Yeah I was very happy to get my vinyl copy the other day but then felt bummed by not having krdl-2-grv and others on there. Nice poster though

chris  on April 20, 2009 at 6:41 PM

great album. really shows his diversity as a producer. it’s a great listen from beginning to end.
seventy-four and elden st. are particularly impressive.

JEh  on April 20, 2009 at 6:43 PM

LOL!~!

Totally off topic – But, I gotta say that the pic of the little boy chokes me up a bit – still he looks happy enough, and the bionic legs will help him lead a pretty normal life I guess.

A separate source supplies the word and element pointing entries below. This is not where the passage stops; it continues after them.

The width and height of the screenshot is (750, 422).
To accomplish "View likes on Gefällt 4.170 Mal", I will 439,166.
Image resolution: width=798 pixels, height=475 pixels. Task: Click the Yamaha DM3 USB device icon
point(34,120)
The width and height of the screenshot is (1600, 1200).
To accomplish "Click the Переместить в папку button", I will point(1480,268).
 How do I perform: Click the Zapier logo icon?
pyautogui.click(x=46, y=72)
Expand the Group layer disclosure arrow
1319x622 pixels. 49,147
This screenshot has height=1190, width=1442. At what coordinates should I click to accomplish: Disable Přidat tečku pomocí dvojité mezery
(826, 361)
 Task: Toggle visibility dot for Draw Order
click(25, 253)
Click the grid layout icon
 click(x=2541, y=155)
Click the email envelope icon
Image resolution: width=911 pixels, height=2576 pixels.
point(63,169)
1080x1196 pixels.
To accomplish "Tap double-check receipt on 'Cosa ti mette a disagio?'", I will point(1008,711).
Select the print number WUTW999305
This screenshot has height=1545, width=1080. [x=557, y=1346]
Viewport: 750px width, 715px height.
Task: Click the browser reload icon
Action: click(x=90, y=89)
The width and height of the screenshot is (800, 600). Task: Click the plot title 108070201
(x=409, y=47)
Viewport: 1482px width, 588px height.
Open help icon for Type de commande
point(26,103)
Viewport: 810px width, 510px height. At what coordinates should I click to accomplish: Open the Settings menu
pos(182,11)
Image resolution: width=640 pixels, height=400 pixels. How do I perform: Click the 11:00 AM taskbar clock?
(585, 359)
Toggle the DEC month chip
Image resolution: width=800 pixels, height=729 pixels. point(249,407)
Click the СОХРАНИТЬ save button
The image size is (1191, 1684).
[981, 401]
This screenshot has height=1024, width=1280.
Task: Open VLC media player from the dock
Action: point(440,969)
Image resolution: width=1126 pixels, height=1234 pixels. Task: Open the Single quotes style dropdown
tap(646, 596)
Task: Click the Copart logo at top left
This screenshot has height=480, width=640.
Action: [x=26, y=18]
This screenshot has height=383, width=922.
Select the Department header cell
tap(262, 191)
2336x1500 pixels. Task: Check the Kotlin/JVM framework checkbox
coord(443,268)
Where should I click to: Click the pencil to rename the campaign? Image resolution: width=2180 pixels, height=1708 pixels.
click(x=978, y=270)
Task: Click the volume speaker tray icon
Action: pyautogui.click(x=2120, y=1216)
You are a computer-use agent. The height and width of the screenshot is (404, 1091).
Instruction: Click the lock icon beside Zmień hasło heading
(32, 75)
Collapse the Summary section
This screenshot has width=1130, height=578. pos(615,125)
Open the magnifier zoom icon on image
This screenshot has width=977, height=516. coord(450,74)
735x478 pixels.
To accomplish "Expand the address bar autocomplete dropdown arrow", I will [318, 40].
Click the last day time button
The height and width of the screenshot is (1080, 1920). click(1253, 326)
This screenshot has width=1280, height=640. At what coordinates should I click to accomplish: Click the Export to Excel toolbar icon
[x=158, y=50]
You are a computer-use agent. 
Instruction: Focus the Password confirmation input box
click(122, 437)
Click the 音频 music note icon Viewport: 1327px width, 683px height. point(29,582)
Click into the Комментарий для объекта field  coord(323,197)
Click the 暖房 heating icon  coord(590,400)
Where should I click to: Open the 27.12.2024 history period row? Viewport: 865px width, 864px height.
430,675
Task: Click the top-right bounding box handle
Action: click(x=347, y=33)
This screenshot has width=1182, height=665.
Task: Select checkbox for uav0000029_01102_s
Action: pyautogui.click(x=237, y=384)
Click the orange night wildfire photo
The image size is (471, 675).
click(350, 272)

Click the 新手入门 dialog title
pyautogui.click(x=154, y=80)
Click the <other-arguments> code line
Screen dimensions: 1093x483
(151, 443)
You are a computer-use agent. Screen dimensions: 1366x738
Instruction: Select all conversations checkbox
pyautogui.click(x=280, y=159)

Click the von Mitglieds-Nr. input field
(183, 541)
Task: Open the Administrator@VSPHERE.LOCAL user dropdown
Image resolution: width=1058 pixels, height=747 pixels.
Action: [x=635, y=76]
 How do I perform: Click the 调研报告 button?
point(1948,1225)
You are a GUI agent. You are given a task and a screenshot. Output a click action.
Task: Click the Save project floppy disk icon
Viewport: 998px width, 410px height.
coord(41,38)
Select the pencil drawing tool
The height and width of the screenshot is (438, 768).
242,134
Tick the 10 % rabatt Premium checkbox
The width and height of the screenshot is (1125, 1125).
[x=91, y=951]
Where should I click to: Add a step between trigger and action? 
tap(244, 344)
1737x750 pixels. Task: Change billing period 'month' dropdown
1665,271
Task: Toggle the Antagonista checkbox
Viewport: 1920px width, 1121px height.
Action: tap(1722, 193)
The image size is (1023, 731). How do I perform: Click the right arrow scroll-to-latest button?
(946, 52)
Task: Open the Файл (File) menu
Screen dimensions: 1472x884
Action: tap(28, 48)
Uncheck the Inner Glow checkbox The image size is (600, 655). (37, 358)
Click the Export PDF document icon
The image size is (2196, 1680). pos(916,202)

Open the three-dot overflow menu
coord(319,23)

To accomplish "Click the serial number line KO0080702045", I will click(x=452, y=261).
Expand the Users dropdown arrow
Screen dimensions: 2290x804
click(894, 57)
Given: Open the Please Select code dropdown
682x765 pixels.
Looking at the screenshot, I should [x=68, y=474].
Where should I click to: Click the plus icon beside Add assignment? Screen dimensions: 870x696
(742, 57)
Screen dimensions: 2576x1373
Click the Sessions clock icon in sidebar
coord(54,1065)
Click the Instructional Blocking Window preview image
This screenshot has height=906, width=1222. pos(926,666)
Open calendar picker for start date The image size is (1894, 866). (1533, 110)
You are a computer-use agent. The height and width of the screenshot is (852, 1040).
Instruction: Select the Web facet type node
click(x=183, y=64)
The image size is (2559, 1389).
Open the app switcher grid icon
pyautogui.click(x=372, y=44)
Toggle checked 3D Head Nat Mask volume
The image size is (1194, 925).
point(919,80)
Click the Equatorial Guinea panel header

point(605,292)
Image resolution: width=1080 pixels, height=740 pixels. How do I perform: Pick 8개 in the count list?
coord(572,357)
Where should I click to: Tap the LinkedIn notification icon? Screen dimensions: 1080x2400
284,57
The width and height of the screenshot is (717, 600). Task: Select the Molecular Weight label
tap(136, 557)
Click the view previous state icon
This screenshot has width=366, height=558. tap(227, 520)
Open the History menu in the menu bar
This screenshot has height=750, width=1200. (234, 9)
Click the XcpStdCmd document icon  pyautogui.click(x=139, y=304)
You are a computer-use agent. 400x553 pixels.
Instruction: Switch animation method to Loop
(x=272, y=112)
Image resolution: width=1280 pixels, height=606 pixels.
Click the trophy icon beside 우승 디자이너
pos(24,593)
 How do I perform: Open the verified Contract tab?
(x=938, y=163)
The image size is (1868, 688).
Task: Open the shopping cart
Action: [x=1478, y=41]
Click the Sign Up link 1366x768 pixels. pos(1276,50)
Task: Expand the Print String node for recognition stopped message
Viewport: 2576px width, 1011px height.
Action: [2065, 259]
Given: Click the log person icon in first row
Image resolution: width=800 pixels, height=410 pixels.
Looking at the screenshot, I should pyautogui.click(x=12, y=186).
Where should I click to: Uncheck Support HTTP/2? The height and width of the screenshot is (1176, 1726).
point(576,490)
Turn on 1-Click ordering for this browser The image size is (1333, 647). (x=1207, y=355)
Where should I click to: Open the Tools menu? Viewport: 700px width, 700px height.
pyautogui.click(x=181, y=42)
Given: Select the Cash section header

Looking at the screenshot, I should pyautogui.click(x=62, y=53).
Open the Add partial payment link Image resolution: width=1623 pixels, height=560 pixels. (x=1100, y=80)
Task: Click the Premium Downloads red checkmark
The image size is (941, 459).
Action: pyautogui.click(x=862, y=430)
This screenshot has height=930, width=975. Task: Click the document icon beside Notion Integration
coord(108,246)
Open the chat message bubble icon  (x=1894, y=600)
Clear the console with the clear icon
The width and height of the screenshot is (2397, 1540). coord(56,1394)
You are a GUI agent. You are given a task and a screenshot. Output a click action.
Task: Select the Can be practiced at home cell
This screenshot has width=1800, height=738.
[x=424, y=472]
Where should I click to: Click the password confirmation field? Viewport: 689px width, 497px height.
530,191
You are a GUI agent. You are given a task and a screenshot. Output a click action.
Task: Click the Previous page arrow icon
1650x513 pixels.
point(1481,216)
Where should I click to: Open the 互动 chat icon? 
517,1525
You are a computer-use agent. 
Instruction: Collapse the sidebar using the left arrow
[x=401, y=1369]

Still, always tough to see kids having to overcome such obstacles…

Andi Chapple  on April 21, 2009 at 4:47 AM

well written and helpful review, thankyou. the tracks sound nice – I’ve enjoyed hearing and mixing some of Martyn’s singles, goodness his stuff does roll. the tracks you’ve posted here were nice to listen to and have made me want to investigate the album; my feeling is, though, I’ll be cherry-picking it on download … one problem I have with Martyn’s stuff is his (over)use of vocals – not so much when it’s a lead element, when it’s part of the texture.

hutlock  on April 21, 2009 at 11:27 AM

Not to plug them TOO hard but I just bought the CD at Juno for $8.99 (follow the link above!) with free shipping to the US (and I think the shipping to the UK is free too). I tend to think you’re not gonna find a better deal than that!